— Exercise directions —
Rewrite the entries as a numbered list, skipping blank lines. Start with the line that contains "The image size is (535, 366)." and go on through the line that contains "Action: [603, 86]", and include only those lines.

— Records for this exercise —
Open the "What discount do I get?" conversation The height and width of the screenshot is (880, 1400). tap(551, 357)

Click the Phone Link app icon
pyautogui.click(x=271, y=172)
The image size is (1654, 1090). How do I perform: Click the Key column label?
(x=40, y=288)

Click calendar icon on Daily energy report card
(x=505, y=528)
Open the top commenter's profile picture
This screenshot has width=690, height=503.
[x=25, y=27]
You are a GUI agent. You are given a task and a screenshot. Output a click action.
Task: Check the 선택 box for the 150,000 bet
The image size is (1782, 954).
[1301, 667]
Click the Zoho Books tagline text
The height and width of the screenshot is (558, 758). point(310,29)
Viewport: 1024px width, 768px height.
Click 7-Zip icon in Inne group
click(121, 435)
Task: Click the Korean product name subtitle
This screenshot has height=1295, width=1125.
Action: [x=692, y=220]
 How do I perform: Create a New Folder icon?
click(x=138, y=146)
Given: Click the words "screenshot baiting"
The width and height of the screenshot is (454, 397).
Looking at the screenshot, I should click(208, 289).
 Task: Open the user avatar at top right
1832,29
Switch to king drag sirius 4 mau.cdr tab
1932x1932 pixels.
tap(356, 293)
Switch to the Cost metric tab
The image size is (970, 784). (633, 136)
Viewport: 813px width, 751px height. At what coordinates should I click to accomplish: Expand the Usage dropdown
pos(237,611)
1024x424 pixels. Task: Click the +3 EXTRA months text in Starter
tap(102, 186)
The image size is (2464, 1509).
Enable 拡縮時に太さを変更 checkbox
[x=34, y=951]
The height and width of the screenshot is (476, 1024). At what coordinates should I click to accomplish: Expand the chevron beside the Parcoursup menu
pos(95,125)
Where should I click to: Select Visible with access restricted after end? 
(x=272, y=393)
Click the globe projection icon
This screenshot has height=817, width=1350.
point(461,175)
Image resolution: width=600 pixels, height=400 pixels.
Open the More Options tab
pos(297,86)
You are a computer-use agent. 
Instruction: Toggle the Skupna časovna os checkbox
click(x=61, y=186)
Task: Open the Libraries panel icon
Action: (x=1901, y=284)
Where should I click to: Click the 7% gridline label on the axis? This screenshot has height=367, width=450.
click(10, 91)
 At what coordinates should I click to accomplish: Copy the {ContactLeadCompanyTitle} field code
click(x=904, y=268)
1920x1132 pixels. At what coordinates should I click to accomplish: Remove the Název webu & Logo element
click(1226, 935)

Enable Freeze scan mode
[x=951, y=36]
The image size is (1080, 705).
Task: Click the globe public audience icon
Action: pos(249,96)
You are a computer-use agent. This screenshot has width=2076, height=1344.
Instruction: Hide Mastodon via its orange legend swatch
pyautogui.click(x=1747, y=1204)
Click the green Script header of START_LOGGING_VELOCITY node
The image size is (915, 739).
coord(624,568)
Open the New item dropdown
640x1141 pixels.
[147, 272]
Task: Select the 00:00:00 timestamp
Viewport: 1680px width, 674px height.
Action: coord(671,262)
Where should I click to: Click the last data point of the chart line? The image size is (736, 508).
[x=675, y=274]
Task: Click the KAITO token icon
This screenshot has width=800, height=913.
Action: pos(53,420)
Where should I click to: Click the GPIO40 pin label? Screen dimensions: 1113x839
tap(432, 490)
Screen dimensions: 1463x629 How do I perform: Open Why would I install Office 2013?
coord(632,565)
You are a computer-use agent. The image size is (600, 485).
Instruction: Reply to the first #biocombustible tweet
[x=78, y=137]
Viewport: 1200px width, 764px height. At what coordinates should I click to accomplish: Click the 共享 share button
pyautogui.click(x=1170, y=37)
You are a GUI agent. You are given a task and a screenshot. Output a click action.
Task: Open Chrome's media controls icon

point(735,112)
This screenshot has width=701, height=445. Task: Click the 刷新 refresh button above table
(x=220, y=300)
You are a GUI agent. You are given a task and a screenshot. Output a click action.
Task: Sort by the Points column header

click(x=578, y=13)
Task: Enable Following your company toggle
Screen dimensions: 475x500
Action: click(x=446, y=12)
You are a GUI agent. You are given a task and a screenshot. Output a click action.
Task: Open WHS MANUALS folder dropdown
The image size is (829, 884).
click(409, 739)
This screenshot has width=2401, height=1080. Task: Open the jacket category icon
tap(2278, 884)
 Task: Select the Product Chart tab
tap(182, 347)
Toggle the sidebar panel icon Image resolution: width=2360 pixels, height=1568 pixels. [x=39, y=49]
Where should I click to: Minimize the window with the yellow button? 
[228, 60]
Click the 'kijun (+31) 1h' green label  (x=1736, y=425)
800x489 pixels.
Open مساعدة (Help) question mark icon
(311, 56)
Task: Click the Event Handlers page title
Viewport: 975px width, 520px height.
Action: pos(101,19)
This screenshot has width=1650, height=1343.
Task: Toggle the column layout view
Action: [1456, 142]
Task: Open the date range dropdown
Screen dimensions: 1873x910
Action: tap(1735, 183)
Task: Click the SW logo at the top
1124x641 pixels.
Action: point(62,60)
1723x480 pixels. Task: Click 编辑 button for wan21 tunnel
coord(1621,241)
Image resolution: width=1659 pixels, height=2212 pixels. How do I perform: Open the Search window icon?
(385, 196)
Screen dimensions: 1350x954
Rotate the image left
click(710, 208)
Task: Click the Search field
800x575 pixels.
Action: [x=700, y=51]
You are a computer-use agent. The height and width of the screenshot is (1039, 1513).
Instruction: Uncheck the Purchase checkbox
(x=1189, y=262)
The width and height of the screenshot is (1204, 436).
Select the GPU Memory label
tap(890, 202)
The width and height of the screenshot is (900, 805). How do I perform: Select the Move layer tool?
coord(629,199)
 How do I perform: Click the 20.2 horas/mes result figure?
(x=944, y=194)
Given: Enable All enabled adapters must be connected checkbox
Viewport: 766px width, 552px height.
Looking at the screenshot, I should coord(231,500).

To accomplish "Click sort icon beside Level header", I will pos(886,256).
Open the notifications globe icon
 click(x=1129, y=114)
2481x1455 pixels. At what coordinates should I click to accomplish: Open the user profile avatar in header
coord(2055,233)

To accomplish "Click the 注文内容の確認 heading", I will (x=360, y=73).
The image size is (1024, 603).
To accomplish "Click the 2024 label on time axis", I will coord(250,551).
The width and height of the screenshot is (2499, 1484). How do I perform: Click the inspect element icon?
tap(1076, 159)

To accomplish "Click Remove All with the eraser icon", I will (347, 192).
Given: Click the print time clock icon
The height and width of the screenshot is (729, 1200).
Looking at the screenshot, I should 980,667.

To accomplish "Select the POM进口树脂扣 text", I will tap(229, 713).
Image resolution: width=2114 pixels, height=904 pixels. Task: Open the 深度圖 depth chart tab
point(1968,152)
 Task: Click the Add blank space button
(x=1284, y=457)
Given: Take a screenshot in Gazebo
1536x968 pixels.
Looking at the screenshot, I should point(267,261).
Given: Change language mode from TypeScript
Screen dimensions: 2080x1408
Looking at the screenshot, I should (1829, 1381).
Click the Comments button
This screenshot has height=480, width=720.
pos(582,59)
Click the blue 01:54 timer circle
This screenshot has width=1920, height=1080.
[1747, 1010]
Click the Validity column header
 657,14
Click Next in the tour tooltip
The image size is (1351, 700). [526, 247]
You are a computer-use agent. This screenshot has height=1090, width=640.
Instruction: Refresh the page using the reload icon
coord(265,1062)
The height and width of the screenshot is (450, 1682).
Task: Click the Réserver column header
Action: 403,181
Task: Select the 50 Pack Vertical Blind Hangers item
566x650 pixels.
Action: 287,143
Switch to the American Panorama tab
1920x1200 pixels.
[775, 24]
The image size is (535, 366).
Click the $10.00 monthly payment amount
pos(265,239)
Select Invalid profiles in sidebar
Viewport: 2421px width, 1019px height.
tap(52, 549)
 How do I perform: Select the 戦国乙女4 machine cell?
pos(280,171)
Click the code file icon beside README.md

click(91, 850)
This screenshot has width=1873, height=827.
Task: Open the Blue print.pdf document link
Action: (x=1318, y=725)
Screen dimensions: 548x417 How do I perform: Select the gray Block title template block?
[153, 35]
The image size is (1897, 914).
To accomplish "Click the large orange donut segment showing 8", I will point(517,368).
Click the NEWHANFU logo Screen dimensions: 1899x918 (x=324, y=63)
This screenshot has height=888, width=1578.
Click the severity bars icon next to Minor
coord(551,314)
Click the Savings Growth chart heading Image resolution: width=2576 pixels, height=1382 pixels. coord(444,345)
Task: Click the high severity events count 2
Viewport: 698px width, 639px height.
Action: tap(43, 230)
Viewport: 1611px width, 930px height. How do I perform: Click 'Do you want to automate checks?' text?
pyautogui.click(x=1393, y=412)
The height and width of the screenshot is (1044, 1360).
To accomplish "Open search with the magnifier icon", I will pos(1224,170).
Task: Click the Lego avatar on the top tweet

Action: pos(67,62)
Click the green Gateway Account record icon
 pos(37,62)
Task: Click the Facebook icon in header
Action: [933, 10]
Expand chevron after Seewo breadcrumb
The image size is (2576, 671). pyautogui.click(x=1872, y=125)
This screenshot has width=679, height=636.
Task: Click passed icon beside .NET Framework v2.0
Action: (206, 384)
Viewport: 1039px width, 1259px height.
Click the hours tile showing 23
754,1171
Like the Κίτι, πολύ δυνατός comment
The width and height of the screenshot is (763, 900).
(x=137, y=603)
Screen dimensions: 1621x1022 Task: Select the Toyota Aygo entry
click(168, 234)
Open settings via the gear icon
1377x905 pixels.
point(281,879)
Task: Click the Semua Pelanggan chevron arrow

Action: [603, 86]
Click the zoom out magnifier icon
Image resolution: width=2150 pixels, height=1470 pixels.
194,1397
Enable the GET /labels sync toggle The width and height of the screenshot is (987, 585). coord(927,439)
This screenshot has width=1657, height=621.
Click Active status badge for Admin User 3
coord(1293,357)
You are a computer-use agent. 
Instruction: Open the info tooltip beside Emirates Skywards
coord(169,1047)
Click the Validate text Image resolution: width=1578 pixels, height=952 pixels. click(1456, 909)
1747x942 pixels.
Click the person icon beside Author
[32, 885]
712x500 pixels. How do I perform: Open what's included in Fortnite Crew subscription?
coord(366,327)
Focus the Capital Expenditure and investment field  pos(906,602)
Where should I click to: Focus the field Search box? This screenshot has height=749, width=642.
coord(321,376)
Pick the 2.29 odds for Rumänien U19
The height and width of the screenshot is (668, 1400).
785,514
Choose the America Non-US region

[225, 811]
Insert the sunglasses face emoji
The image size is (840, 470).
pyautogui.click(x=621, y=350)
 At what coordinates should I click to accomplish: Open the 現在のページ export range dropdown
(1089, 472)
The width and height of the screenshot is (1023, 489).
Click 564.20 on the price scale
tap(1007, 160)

— Reply —
1. The image size is (535, 366).
2. Click the $10.00 monthly payment amount
3. pos(265,239)
4. Select Invalid profiles in sidebar
5. Viewport: 2421px width, 1019px height.
6. tap(52, 549)
7.  How do I perform: Select the 戦国乙女4 machine cell?
8. pos(280,171)
9. Click the code file icon beside README.md
10. click(91, 850)
11. This screenshot has width=1873, height=827.
12. Task: Open the Blue print.pdf document link
13. Action: (x=1318, y=725)
14. Screen dimensions: 548x417 How do I perform: Select the gray Block title template block?
15. [153, 35]
16. The image size is (1897, 914).
17. To accomplish "Click the large orange donut segment showing 8", I will point(517,368).
18. Click the NEWHANFU logo Screen dimensions: 1899x918 (x=324, y=63)
19. This screenshot has height=888, width=1578.
20. Click the severity bars icon next to Minor
21. coord(551,314)
22. Click the Savings Growth chart heading Image resolution: width=2576 pixels, height=1382 pixels. coord(444,345)
23. Task: Click the high severity events count 2
24. Viewport: 698px width, 639px height.
25. Action: tap(43, 230)
26. Viewport: 1611px width, 930px height. How do I perform: Click 'Do you want to automate checks?' text?
27. pyautogui.click(x=1393, y=412)
28. The height and width of the screenshot is (1044, 1360).
29. To accomplish "Open search with the magnifier icon", I will pos(1224,170).
30. Task: Click the Lego avatar on the top tweet
31. Action: pos(67,62)
32. Click the green Gateway Account record icon
33.  pos(37,62)
34. Task: Click the Facebook icon in header
35. Action: [933, 10]
36. Expand chevron after Seewo breadcrumb
37. The image size is (2576, 671). pyautogui.click(x=1872, y=125)
38. This screenshot has width=679, height=636.
39. Task: Click passed icon beside .NET Framework v2.0
40. Action: (206, 384)
41. Viewport: 1039px width, 1259px height.
42. Click the hours tile showing 23
43. 754,1171
44. Like the Κίτι, πολύ δυνατός comment
45. The width and height of the screenshot is (763, 900).
46. (x=137, y=603)
47. Screen dimensions: 1621x1022 Task: Select the Toyota Aygo entry
48. click(168, 234)
49. Open settings via the gear icon
50. 1377x905 pixels.
51. point(281,879)
52. Task: Click the Semua Pelanggan chevron arrow
53. Action: [603, 86]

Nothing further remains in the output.